5. I am often asked how I like my eggs. It is a standard question. At 5:45 in the morning I walk into a fancy restaurant in an airport and ask to be seated at a table with four seats in front of a T.V. showing a rerun of a women’s international soccer game and even though the restaurant is empty, the hostess states she will only seat me at a table for two far away from the T.V. I leave without telling her how I want my eggs. The fact is I almost never know how I want my eggs until the last minute. It can take a slightly embarrassing amount of time to decide, and at the last minute, the waiter tapping his toe, this can be awkward.

6. I stop surfing altogether and am now simply a father in a city. And surfing, the normal kind of surfing, the kind of surfing I still see in magazines, is not part of my normal life. I like being a father though. I like my kids.

7. I would like people to stop using the word ‘just’ around me. Cut that crap out. “Can you just…” “It’s just that…” “Why can’t you just…” “I just feel…” It’s ridiculous. If you can’t figure out why I feel this way, well then you’re just dense.

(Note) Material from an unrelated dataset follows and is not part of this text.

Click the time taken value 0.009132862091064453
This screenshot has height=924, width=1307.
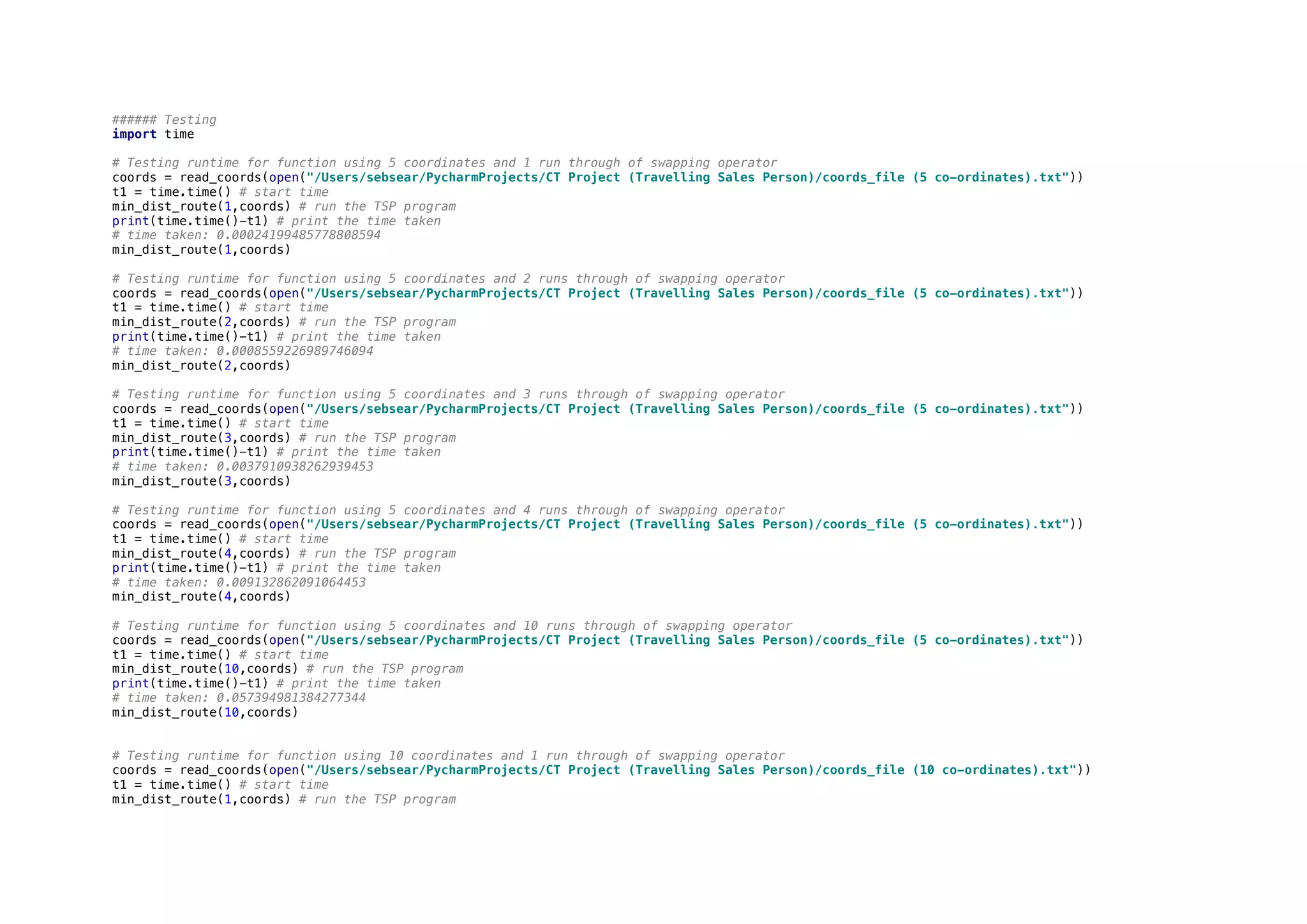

8. I turn 42 years old and fail to re-elect a slim sliver version of status quo laced with stubborn hope. The actual result feels like a new, scary reality, a dawning of a new, scary era, but in reality it is the dusk of an old scary era. Had I elected the other one, the one I had wanted to elect, it would have simply prolonged a charade. I face a reality. There is the garden variety misogyny, racism, tribalism and strains of ignorance communally tended to in varied states of ignorance and delusion. But I am now firmly in the opposition and I’m not sure what I’m supposed to be opposing.

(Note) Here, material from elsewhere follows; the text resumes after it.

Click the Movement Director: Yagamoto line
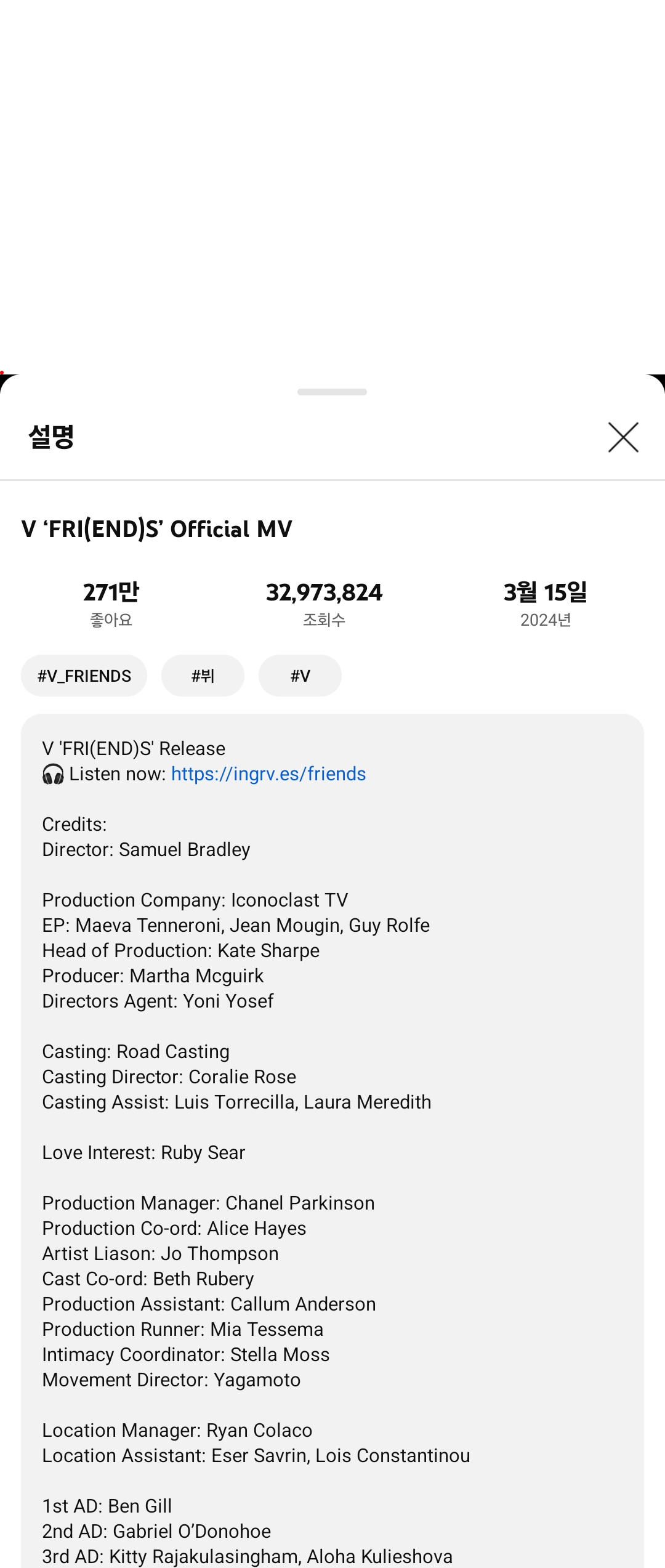 tap(171, 1380)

9. People are asking where we went wrong. Some people say it started with the loss of Glass-Steagell or with Bush V. Gore or with the failure of school desegregation. Some people think it is faulty polling, identity politics or disconnected rhetoric. I personally see a significant correlation with the disappearance of video rental shops.

10. Leonard Cohen died this past week. A long time ago he introduced part of me to the rest of me. For that I am grateful.

11. On the plane to California I watch Ferien “... a prospective district attorney takes her father’s advice to get some rest and relaxation and heads to an island - where she makes friends with a series of strange inhabitants (German with English subtitles.)

12. I try, when able, when not traveling with my children, to wear a suit when I fly. I have a few suits. A very expensive one, which is also the most non-traditional, making it the hardest to find a moment to wear. A cheap ready made black one that I had tailored to fit my oddly shaped body and is worn with a very narrow tie and a white shirt with a collar that is just slightly too large. A medium-dark blue cotton one that I bought at a fancy store in downtown LA and I imagine makes me look slim. And a light blue summery suit that I have worn only once, to Antonio's wedding. On this flight I wear the third suit with a light blue, very thin cotton oxford that opens between the buttons in an embarrassing way that exposes my belly button. But I feel like people treat me well because I am in a suit. Everyone except the people who naturally distrust people who wear suits.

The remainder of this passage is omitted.